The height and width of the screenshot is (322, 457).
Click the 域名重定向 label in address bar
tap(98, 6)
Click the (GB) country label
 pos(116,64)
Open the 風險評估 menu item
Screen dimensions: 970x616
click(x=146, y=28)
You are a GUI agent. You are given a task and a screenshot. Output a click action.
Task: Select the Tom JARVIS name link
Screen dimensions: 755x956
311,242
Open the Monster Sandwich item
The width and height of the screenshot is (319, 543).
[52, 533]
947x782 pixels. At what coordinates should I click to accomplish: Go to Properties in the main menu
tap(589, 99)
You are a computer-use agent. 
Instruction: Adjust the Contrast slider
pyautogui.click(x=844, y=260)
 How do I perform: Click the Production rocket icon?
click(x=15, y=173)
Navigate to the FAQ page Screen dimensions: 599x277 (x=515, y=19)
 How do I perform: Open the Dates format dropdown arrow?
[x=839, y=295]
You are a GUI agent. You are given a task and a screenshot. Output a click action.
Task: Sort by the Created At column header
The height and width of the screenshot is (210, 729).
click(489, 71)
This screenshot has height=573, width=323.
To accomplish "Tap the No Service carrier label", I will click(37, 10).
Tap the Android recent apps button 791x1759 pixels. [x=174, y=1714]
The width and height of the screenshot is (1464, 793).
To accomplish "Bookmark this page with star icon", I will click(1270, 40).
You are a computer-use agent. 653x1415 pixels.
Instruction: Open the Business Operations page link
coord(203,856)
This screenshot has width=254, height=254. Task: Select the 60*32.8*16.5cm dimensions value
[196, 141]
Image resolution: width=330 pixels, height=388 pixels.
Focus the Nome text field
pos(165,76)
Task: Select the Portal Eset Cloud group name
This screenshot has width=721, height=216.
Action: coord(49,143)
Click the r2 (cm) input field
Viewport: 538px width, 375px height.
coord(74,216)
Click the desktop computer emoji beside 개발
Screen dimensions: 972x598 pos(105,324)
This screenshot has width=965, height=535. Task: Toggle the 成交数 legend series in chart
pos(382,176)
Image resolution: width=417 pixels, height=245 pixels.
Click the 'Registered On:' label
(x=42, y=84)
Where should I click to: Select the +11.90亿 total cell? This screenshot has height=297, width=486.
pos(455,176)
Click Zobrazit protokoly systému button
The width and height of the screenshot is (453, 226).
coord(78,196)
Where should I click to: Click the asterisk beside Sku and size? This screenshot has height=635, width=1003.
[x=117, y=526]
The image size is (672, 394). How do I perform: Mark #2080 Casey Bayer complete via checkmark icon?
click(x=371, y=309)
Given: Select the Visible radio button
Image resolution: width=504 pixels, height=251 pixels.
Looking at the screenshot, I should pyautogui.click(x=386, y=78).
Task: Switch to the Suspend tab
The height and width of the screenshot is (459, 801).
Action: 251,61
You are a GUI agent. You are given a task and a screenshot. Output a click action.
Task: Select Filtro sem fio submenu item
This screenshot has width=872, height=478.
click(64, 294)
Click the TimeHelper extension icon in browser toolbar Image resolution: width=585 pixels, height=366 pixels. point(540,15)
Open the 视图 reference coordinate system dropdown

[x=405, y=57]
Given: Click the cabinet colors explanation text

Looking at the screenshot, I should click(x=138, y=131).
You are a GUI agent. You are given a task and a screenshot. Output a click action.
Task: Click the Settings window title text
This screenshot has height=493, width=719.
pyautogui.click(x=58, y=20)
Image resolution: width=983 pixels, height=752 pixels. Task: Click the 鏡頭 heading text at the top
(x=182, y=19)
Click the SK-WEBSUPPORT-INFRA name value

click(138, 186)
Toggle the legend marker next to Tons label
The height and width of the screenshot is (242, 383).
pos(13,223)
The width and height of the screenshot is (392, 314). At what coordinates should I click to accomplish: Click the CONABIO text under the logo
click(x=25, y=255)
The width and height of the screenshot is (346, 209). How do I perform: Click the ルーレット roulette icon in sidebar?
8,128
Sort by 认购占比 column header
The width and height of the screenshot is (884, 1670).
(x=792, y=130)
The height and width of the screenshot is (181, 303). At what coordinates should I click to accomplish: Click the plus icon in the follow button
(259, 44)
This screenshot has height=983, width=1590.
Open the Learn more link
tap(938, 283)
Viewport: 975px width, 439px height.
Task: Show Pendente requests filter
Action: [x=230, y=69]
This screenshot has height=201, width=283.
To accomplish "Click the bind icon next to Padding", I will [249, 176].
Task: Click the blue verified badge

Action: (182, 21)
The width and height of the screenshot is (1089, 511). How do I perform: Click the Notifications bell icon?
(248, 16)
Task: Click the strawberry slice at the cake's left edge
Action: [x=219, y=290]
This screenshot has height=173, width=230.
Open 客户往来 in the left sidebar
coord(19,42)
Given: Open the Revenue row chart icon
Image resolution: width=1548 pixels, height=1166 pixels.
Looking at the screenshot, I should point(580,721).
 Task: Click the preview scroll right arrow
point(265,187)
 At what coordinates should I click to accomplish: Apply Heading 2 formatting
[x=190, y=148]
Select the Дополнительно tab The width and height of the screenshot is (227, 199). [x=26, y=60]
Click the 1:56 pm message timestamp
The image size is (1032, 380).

> **Exercise brief**
Nothing may change. Retype all of the entries.

> **Problem solution**
The height and width of the screenshot is (322, 457).
Click the 域名重定向 label in address bar
tap(98, 6)
Click the (GB) country label
 pos(116,64)
Open the 風險評估 menu item
Screen dimensions: 970x616
click(x=146, y=28)
You are a GUI agent. You are given a task and a screenshot. Output a click action.
Task: Select the Tom JARVIS name link
Screen dimensions: 755x956
311,242
Open the Monster Sandwich item
The width and height of the screenshot is (319, 543).
[52, 533]
947x782 pixels. At what coordinates should I click to accomplish: Go to Properties in the main menu
tap(589, 99)
You are a computer-use agent. 
Instruction: Adjust the Contrast slider
pyautogui.click(x=844, y=260)
 How do I perform: Click the Production rocket icon?
click(x=15, y=173)
Navigate to the FAQ page Screen dimensions: 599x277 (x=515, y=19)
 How do I perform: Open the Dates format dropdown arrow?
[x=839, y=295]
You are a GUI agent. You are given a task and a screenshot. Output a click action.
Task: Sort by the Created At column header
The height and width of the screenshot is (210, 729).
click(489, 71)
This screenshot has height=573, width=323.
To accomplish "Tap the No Service carrier label", I will click(37, 10).
Tap the Android recent apps button 791x1759 pixels. [x=174, y=1714]
The width and height of the screenshot is (1464, 793).
To accomplish "Bookmark this page with star icon", I will click(1270, 40).
You are a computer-use agent. 653x1415 pixels.
Instruction: Open the Business Operations page link
coord(203,856)
This screenshot has width=254, height=254. Task: Select the 60*32.8*16.5cm dimensions value
[196, 141]
Image resolution: width=330 pixels, height=388 pixels.
Focus the Nome text field
pos(165,76)
Task: Select the Portal Eset Cloud group name
This screenshot has width=721, height=216.
Action: coord(49,143)
Click the r2 (cm) input field
Viewport: 538px width, 375px height.
coord(74,216)
Click the desktop computer emoji beside 개발
Screen dimensions: 972x598 pos(105,324)
This screenshot has width=965, height=535. Task: Toggle the 成交数 legend series in chart
pos(382,176)
Image resolution: width=417 pixels, height=245 pixels.
Click the 'Registered On:' label
(x=42, y=84)
Where should I click to: Select the +11.90亿 total cell? This screenshot has height=297, width=486.
pos(455,176)
Click Zobrazit protokoly systému button
The width and height of the screenshot is (453, 226).
coord(78,196)
Where should I click to: Click the asterisk beside Sku and size? This screenshot has height=635, width=1003.
[x=117, y=526]
The image size is (672, 394). How do I perform: Mark #2080 Casey Bayer complete via checkmark icon?
click(x=371, y=309)
Given: Select the Visible radio button
Image resolution: width=504 pixels, height=251 pixels.
Looking at the screenshot, I should pyautogui.click(x=386, y=78).
Task: Switch to the Suspend tab
The height and width of the screenshot is (459, 801).
Action: 251,61
You are a GUI agent. You are given a task and a screenshot. Output a click action.
Task: Select Filtro sem fio submenu item
This screenshot has width=872, height=478.
click(64, 294)
Click the TimeHelper extension icon in browser toolbar Image resolution: width=585 pixels, height=366 pixels. point(540,15)
Open the 视图 reference coordinate system dropdown

[x=405, y=57]
Given: Click the cabinet colors explanation text

Looking at the screenshot, I should click(x=138, y=131).
You are a GUI agent. You are given a task and a screenshot. Output a click action.
Task: Click the Settings window title text
This screenshot has height=493, width=719.
pyautogui.click(x=58, y=20)
Image resolution: width=983 pixels, height=752 pixels. Task: Click the 鏡頭 heading text at the top
(x=182, y=19)
Click the SK-WEBSUPPORT-INFRA name value

click(138, 186)
Toggle the legend marker next to Tons label
The height and width of the screenshot is (242, 383).
pos(13,223)
The width and height of the screenshot is (392, 314). At what coordinates should I click to accomplish: Click the CONABIO text under the logo
click(x=25, y=255)
The width and height of the screenshot is (346, 209). How do I perform: Click the ルーレット roulette icon in sidebar?
8,128
Sort by 认购占比 column header
The width and height of the screenshot is (884, 1670).
(x=792, y=130)
The height and width of the screenshot is (181, 303). At what coordinates should I click to accomplish: Click the plus icon in the follow button
(259, 44)
This screenshot has height=983, width=1590.
Open the Learn more link
tap(938, 283)
Viewport: 975px width, 439px height.
Task: Show Pendente requests filter
Action: [x=230, y=69]
This screenshot has height=201, width=283.
To accomplish "Click the bind icon next to Padding", I will [249, 176].
Task: Click the blue verified badge

Action: (182, 21)
The width and height of the screenshot is (1089, 511). How do I perform: Click the Notifications bell icon?
(248, 16)
Task: Click the strawberry slice at the cake's left edge
Action: [x=219, y=290]
This screenshot has height=173, width=230.
Open 客户往来 in the left sidebar
coord(19,42)
Given: Open the Revenue row chart icon
Image resolution: width=1548 pixels, height=1166 pixels.
Looking at the screenshot, I should point(580,721).
 Task: Click the preview scroll right arrow
point(265,187)
 At what coordinates should I click to accomplish: Apply Heading 2 formatting
[x=190, y=148]
Select the Дополнительно tab The width and height of the screenshot is (227, 199). [x=26, y=60]
Click the 1:56 pm message timestamp
The image size is (1032, 380).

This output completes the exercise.